Start of DATA FOR THIS TASK

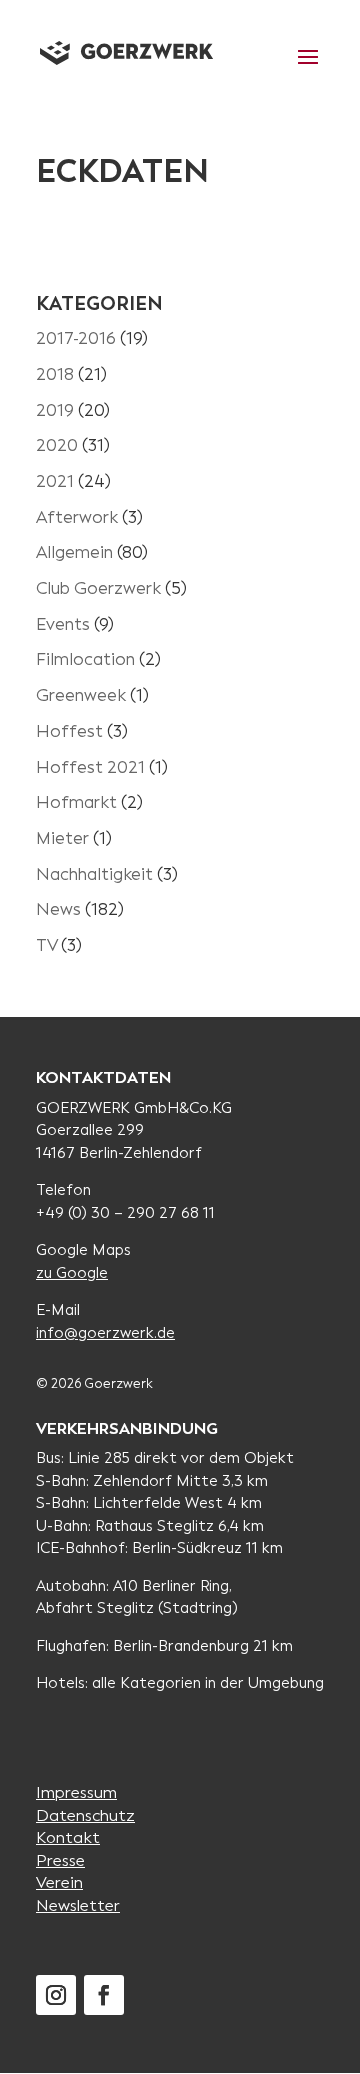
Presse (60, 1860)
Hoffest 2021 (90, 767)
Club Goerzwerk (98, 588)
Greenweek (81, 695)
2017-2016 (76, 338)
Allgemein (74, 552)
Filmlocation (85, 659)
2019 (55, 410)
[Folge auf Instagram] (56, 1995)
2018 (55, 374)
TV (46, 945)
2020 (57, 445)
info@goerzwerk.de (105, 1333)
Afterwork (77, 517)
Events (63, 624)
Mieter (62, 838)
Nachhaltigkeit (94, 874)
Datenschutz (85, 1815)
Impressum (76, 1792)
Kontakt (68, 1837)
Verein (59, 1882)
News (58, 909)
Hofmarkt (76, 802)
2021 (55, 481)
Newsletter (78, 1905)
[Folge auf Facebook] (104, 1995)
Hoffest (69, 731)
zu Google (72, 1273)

End of DATA FOR THIS TASK

* PROBLEM TO SOLVE
In your copy of the entries above, keep the text exact and leave out the pictures.

* TASK RESPONSE
Presse (60, 1860)
Hoffest 2021 (90, 767)
Club Goerzwerk (98, 588)
Greenweek (81, 695)
2017-2016 (76, 338)
Allgemein (74, 552)
Filmlocation (85, 659)
2019 (55, 410)
[Folge auf Instagram] (56, 1995)
2018 (55, 374)
TV (46, 945)
2020 (57, 445)
info@goerzwerk.de (105, 1333)
Afterwork (77, 517)
Events (63, 624)
Mieter (62, 838)
Nachhaltigkeit (94, 874)
Datenschutz (85, 1815)
Impressum (76, 1792)
Kontakt (68, 1837)
Verein (59, 1882)
News (58, 909)
Hofmarkt (76, 802)
2021 (55, 481)
Newsletter (78, 1905)
[Folge auf Facebook] (104, 1995)
Hoffest (69, 731)
zu Google (72, 1273)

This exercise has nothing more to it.